A race against time, war, and the very fabric of the universe itself.
Sixteen-year-old Winnie Schulde has always seen splits--the moment when two possible outcomes diverge, one in her universe and one in another. Multiverse theory, Winnie knows, is all too real, though she has never been anything but an observer of its implications--a secret she keeps hidden from just about everyone, as she knows the uses to which it might be put in the midst of a raging WWII. But her physicist father, wrapped up in his research and made cruel by his grief after the loss of Winnie's mother, believes that if he pushes her hard enough, she can choose one split over another and maybe, just maybe, change their future and their past.
Winnie is certain that her father's theories are just that, so she plays along in an effort to placate him. Until one day, when her father's experiment goes wrong and Scott, the kind and handsome lab assistant Winnie loves from afar, is seriously injured. Without meaning to, Winnie chooses the split where Scott is unharmed.

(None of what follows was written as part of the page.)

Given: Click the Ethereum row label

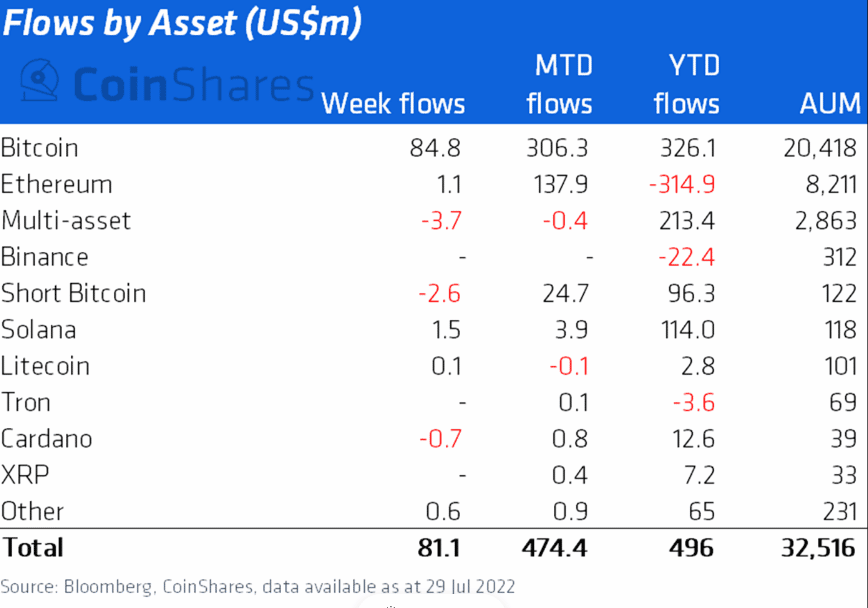Looking at the screenshot, I should (56, 184).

And in doing so, finds herself pulled into another universe, an alternate reality. One that already has a Winnie.
Kate Norris received her MFA in creative writing from Ohio State University, where she taught creative writing and served as fiction editor of The Journal. She first became intrigued by the weirdness of the quantum world while reading the works of physicists like Schrödinger, Fermi, Einstein, and Heisenberg as an undergrad at St. John's College, where she got the unique opportunity to perform experiments with the campus Faraday cage and attend parties in a Foucault pendulum pit.
But the true origin of her debut young adult sci fi novel, When You and I Collide, was a completely unscientific question: What would it be like to meet yourself? What if they were better looking than you, happier than you? What if they had everything you were missing?
When she's not writing (or reading), you’ll find her wandering near the lake with her greyhound Teddy, chomping a poke bowl in the park, or hitting a heavy bag.